Let us consider these in order. The buyers lose interest, period. In this case, Seattle becomes a bit of a ghost town after the crash: Will the Last Person Leaving Seattle Please Turn Out the Lights. The second case: the buyers lose interest at the current price, in which situation the price drops until buyer interest resumes. There was a really good reason why that sign got posted in Seattle, and it was experienced by urban neighborhoods full of nice houses served by adequate to good schools at a convenient distance to a stable and increasing source of jobs all over the country. That was white flight. Is white flight happening in a city near you?

I didn't think so.

The only time a seller gets burned when they cannot find buyers at a price point is when the price point is higher than what the seller paid (with some fudge factor to account for transaction costs and a few other odds and ends). In order for that to be a significant problem for ordinary people, there has to be a lot of flipping. Which I am not seeing. Are you?

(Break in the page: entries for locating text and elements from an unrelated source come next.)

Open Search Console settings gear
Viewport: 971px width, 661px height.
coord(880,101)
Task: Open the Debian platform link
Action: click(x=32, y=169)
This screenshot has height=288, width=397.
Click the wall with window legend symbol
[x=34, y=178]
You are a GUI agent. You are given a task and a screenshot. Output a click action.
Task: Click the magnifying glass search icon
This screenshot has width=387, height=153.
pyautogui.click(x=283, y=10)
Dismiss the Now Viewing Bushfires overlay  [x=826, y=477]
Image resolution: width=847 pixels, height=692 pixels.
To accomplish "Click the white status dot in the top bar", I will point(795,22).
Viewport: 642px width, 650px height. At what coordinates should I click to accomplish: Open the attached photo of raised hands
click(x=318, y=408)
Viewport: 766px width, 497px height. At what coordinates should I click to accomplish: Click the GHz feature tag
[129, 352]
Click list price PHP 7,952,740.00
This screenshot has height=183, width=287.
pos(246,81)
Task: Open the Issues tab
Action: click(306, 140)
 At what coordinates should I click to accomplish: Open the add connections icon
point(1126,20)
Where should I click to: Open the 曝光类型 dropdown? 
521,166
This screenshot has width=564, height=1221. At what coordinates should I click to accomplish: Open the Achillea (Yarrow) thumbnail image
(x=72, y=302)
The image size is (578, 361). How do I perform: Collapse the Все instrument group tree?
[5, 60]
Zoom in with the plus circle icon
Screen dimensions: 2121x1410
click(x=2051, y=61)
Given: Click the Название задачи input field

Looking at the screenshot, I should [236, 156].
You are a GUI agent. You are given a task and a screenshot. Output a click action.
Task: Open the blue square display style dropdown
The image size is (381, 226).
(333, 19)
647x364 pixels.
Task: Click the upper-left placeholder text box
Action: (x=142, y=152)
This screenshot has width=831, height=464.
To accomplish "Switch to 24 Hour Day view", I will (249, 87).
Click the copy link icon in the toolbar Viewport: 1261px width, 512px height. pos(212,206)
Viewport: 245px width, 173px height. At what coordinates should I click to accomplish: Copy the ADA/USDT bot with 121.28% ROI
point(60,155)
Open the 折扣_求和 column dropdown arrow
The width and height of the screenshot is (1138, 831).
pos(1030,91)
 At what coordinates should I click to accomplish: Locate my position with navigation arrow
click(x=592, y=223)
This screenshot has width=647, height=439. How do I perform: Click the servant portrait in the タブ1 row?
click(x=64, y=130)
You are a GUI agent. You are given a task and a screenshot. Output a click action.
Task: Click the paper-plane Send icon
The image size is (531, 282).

Let us now turn this framework and point it at Unicorns. Let us take the canonical unicorn: Uber. Who wants to see Uber go away, and is not a medallion owner? Precisely. There is, I am sure, a lot of room to maneuver around the value of a given share of Uber, but should Uber IPO (wait, has it already? No, no it has not), I am reasonably certain there are a lot of people who want to own Uber at _some_ value. Will that value be higher or lower than what people paid for Uber shares in the private market? An interesting question! And if it is lower, will it be enough lower to really hurt? Yeah, I didn't think so either.

Much less clear is the case of the House No One Wants At Any Price. Supposedly, an Italian town is giving away houses (there are a lot of qualifiers on this), and of course there is always Detroit (but honestly, given Detroit's millage, people should be _paid_ if they are willing to take that burden on). Which Unicorns are Detroit houses?

I don't know. I'm sure there are at least a few of them. But Bubble or No, a smart investor is supposed to be buying houses they'd be happy living in for a period of several years. If you buy a house intending to flip it for a profit quickly -- or you buy shares, intending to sell them for a profit quickly -- then you are not a bull (like me) or a bear (like Robert Shiller). You are a pig.

And pigs get slaughtered.

In the meantime, the idea that we should be raising interest rates when there is zero indication of inflation (and some risk of deflation) and some parts of the world's economy are already in fucking free fall is offensive at the core. Suck it up, do your due diligence, and try to discourage your more foolish friends from participating in penny stock schemes or whatever the Fraud of the Month is. We do not need to cut everyone off from cheap/free money just because someone, somewhere is being rewarded for innovation that is making a whole bunch of people's lives better (at the expensive of some others, obvs).

ETA: Further evidence that there might be some kind of tech bubble: I now receive emails (clearly automated) trying to get me interested in jobs on offer. Given that I have been retired since 1998, and this hasn't happened for over a decade, it is clear that the tech sector is enjoying a high degree of employment.